Work instruction: Look over the listing below and tally the lines in which the word "computer" turns up. Answer with the tally only.

Available data:
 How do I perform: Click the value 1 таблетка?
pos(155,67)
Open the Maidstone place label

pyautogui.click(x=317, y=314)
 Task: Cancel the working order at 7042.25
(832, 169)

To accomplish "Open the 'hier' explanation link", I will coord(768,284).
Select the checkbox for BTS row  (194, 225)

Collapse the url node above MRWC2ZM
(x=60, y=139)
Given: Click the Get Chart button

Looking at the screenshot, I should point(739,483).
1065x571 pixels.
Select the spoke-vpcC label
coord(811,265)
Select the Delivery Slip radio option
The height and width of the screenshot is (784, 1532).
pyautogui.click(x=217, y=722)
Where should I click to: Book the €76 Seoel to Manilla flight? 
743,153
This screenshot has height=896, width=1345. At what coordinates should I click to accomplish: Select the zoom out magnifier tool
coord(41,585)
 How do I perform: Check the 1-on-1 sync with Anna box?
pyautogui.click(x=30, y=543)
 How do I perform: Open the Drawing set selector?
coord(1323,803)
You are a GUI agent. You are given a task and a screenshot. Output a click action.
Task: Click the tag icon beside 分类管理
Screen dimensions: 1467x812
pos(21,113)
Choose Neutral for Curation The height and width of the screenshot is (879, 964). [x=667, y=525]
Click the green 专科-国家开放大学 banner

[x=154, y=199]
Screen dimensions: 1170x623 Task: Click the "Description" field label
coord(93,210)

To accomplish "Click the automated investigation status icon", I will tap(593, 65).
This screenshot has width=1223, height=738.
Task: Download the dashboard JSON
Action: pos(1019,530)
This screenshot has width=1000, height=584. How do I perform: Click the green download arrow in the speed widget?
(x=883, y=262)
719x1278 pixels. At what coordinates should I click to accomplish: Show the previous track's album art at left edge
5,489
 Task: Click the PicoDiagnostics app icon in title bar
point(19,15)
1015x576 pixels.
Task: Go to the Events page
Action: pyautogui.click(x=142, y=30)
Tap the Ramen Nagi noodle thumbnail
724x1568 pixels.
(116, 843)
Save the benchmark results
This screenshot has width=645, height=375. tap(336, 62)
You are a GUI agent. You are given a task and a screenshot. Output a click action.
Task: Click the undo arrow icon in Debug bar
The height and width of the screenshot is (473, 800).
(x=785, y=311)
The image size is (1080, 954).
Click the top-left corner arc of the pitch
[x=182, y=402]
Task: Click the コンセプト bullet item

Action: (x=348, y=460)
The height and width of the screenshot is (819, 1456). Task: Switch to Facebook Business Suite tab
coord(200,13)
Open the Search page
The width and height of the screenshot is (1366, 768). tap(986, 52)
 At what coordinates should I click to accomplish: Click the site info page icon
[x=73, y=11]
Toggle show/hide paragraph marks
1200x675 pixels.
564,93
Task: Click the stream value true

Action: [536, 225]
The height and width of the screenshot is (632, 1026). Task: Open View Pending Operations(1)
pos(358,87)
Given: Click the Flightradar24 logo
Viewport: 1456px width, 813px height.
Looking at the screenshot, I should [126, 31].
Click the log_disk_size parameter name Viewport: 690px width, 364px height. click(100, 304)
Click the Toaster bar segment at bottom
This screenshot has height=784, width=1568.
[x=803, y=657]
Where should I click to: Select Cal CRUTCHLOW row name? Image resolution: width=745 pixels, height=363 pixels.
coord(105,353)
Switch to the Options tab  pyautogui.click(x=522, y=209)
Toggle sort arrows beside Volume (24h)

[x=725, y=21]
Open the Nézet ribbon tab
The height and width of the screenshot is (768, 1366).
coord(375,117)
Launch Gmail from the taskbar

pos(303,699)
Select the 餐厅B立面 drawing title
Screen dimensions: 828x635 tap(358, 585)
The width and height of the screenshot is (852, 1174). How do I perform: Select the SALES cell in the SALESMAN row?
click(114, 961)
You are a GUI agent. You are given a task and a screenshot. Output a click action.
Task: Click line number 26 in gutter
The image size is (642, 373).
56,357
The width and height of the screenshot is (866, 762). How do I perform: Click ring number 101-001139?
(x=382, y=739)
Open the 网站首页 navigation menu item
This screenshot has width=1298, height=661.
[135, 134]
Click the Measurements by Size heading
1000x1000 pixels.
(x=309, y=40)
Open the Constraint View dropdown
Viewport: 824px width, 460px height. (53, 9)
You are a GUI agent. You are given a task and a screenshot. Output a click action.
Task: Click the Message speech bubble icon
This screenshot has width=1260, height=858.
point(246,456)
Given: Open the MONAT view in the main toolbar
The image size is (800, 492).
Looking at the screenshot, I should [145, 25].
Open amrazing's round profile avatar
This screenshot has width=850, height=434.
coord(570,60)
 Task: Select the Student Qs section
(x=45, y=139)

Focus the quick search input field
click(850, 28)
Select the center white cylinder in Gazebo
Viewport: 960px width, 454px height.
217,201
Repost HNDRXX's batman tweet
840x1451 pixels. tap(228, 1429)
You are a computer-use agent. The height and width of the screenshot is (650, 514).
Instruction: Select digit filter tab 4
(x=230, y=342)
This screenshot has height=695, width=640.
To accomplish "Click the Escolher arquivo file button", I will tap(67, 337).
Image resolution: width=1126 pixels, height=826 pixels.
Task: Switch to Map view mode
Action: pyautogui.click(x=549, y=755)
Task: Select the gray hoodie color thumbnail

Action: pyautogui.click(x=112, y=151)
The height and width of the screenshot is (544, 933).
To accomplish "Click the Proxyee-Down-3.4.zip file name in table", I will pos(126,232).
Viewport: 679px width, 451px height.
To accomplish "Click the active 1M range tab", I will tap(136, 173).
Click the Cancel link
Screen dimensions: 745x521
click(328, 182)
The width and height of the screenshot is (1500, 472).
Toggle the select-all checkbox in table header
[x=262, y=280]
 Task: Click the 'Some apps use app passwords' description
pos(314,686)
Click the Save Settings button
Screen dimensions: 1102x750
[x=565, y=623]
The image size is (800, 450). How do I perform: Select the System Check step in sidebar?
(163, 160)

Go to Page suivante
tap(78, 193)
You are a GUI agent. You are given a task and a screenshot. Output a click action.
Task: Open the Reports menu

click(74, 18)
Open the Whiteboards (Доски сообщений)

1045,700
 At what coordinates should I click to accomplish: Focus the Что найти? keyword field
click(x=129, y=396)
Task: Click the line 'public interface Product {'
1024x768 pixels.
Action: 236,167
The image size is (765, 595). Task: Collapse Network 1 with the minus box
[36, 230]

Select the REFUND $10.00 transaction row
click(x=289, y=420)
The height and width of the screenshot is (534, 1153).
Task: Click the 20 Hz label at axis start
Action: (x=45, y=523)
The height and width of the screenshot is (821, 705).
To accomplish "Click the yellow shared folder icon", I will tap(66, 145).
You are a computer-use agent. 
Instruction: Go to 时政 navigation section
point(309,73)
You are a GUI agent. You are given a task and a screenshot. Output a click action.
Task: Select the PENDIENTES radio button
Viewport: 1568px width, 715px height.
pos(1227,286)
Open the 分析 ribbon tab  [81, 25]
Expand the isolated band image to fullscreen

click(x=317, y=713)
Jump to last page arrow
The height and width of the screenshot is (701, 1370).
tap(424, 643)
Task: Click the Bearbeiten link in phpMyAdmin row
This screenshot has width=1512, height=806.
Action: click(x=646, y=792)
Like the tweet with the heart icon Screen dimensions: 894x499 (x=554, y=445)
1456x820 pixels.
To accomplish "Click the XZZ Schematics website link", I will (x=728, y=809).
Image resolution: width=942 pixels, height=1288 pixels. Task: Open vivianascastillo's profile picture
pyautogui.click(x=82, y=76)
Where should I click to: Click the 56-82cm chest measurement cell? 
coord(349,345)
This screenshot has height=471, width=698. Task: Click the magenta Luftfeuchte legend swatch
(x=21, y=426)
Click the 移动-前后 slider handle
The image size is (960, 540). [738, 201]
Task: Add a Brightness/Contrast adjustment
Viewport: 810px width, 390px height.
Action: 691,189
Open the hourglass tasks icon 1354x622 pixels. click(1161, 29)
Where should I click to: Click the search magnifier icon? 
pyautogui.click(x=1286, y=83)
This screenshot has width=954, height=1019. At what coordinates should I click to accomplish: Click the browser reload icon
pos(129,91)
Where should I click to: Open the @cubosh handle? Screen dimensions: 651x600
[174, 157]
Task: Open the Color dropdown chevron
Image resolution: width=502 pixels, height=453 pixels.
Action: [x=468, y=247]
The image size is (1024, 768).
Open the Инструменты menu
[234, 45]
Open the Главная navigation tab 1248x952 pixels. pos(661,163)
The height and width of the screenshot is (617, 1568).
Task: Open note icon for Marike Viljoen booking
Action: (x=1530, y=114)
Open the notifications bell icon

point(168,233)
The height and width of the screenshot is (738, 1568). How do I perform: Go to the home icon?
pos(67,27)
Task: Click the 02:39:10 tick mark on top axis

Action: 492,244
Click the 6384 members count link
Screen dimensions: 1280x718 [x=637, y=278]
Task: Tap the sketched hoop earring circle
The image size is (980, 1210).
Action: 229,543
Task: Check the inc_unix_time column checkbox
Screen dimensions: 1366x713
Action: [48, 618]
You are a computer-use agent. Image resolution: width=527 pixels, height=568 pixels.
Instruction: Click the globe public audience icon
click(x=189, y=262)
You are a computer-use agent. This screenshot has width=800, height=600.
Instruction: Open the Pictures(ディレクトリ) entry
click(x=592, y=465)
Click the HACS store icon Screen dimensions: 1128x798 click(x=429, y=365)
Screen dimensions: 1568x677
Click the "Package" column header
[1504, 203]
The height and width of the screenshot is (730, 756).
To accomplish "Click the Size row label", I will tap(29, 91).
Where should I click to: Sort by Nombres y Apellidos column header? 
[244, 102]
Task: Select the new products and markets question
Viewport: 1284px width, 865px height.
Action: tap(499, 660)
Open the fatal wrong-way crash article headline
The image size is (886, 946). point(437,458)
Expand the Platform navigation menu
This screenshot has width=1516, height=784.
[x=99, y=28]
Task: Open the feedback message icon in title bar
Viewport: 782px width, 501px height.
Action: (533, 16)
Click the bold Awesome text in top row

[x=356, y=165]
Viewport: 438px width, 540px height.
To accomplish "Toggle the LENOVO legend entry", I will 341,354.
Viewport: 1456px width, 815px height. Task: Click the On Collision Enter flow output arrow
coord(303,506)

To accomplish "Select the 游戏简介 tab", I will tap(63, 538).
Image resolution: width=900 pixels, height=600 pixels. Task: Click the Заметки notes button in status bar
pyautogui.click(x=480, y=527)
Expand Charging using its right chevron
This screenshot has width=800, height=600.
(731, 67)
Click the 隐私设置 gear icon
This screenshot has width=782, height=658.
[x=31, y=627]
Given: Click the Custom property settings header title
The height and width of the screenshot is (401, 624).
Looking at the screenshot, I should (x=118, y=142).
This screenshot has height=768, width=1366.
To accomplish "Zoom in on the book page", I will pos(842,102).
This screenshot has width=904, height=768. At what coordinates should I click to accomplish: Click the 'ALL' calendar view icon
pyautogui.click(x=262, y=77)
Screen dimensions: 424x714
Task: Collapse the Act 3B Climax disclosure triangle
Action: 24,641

Task answer: 4